** START OF Data provided **

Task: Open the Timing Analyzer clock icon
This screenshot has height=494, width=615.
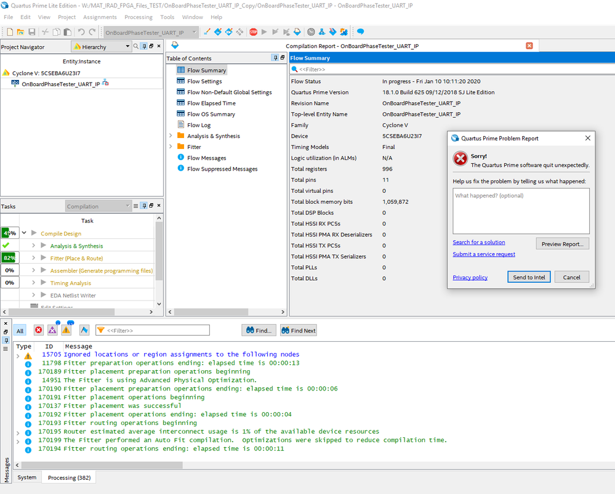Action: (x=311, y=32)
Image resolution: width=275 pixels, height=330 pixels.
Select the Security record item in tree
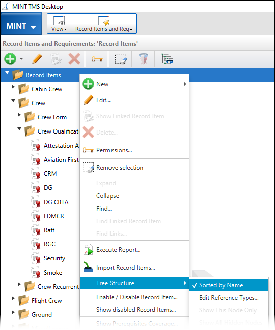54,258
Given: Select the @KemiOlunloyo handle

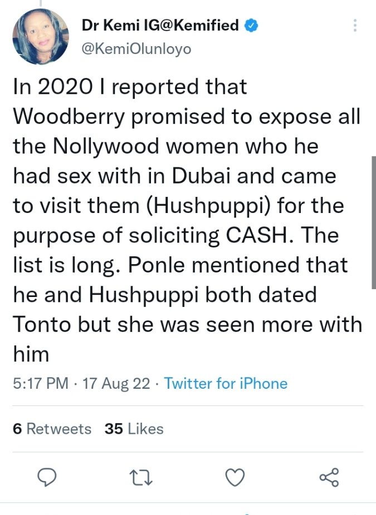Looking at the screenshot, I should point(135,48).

** END OF Data provided **
** START OF Data provided **

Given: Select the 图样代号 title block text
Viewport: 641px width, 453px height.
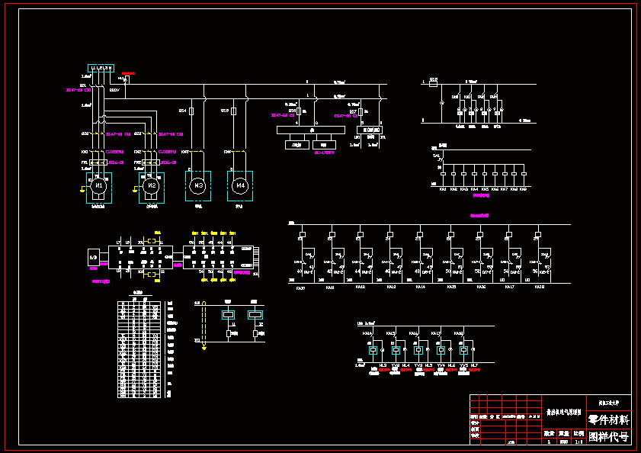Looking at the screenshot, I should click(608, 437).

** END OF Data provided **

_Written request_
Extract the lines from the one containing "Task: Open the Timing Analyzer clock icon" up to and including the one containing "Looking at the screenshot, I should point(135,48).", reproducing them word for word. Leave the pictures out of your answer.

_Answer to this task_
Task: Open the Timing Analyzer clock icon
This screenshot has height=494, width=615.
Action: (x=311, y=32)
Image resolution: width=275 pixels, height=330 pixels.
Select the Security record item in tree
54,258
Given: Select the @KemiOlunloyo handle

Looking at the screenshot, I should point(135,48).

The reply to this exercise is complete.